=== WORK INSTRUCTION ===
Output the records exactly as they appear, with no pictures included.

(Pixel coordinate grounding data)
********
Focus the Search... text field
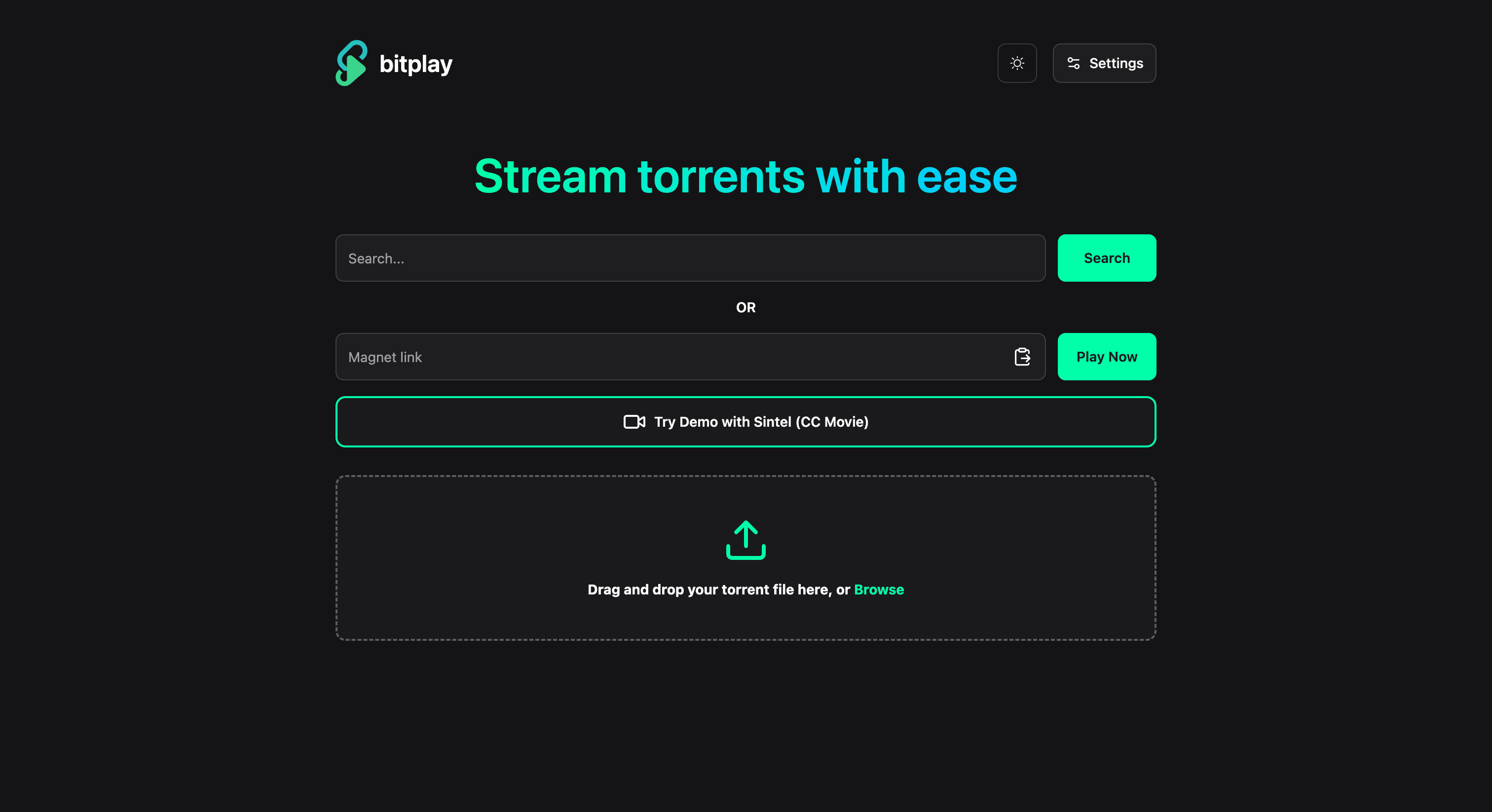This screenshot has width=1492, height=812. (689, 258)
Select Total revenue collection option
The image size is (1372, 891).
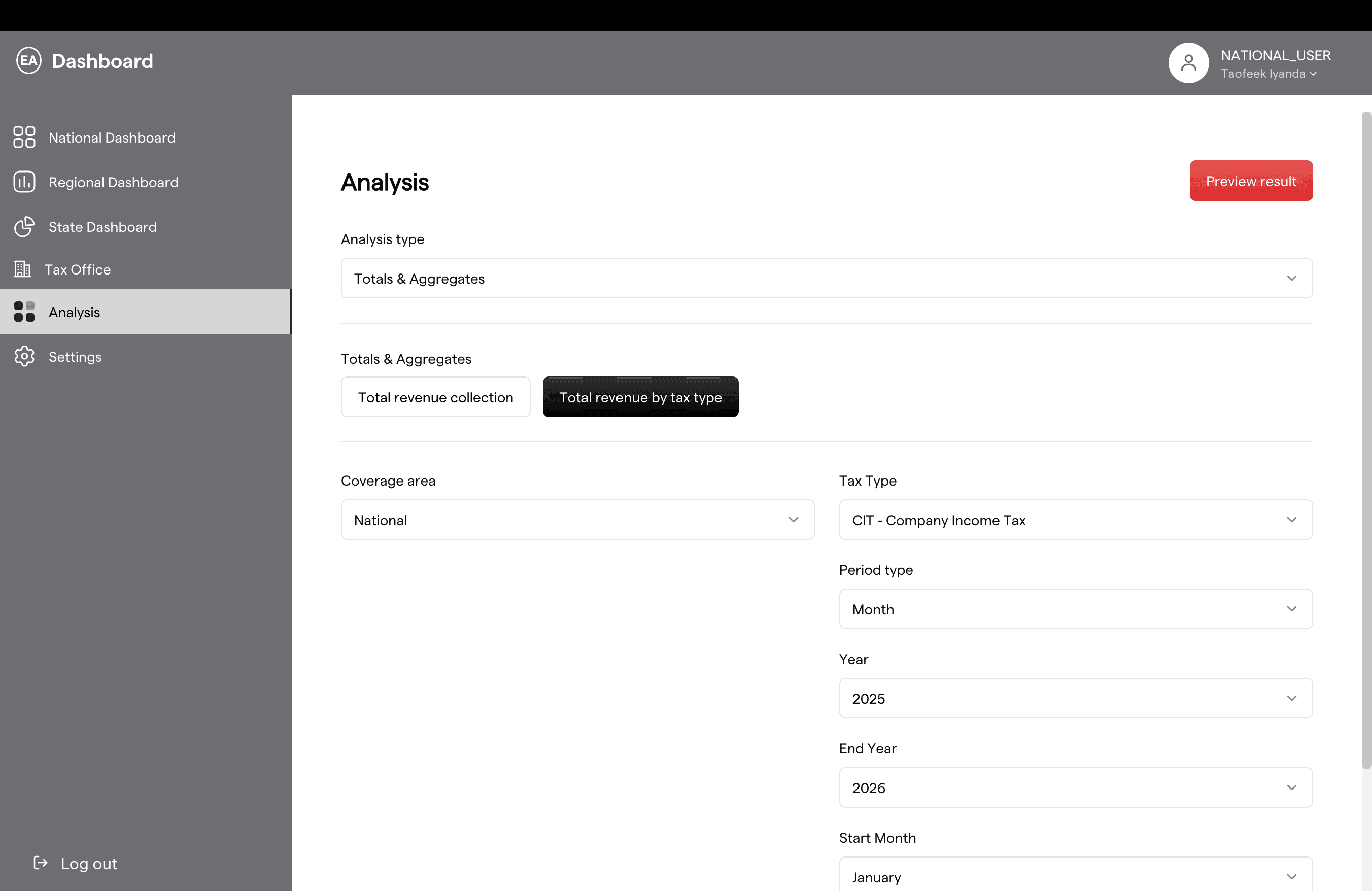435,397
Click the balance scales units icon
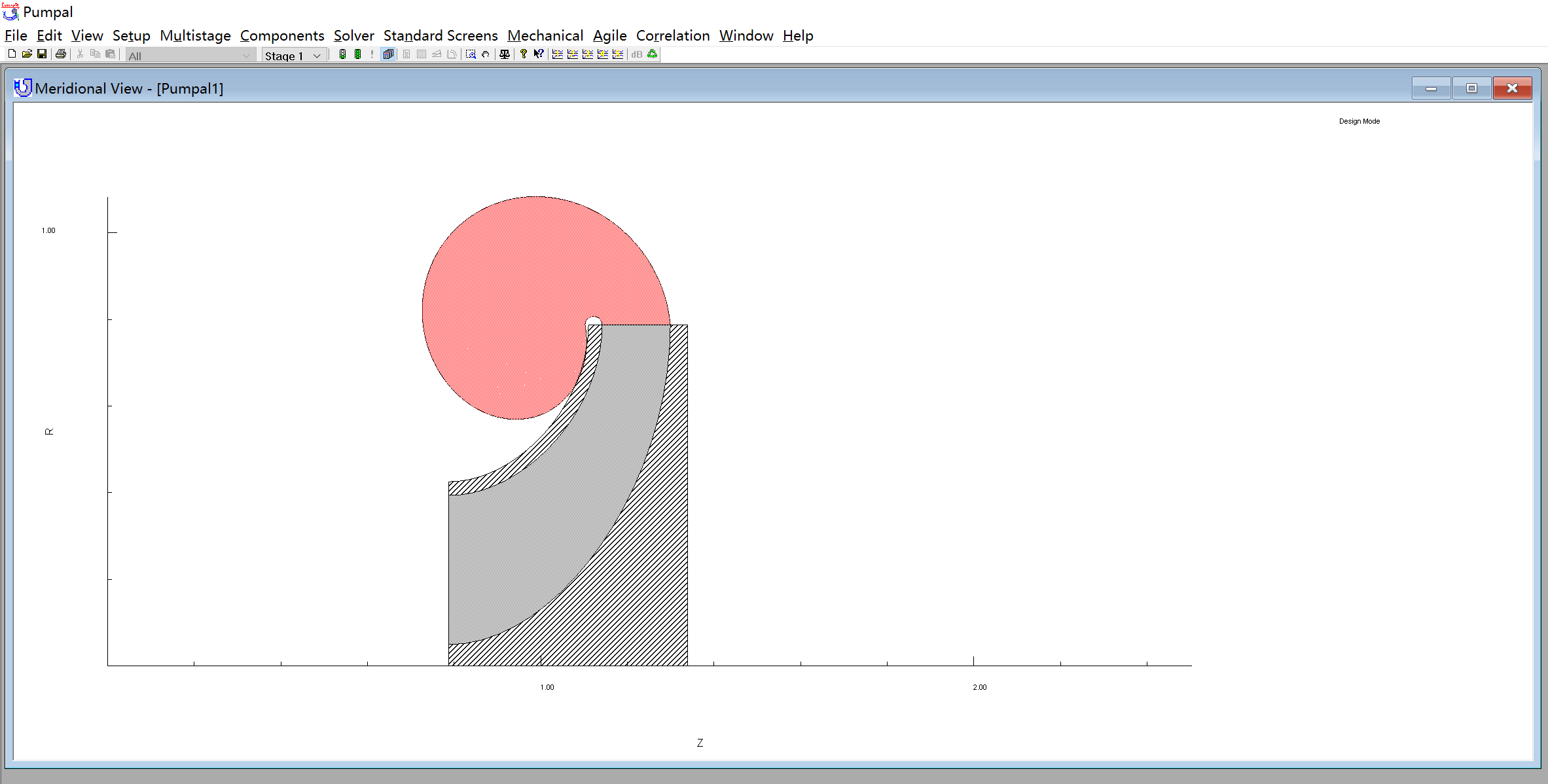This screenshot has height=784, width=1548. [505, 54]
********
=== ANSWER FOR THIS EXERCISE ===
Focus the Search... text field
This screenshot has width=1492, height=812. (689, 258)
Select Total revenue collection option
The image size is (1372, 891).
435,397
Click the balance scales units icon
This screenshot has height=784, width=1548. [505, 54]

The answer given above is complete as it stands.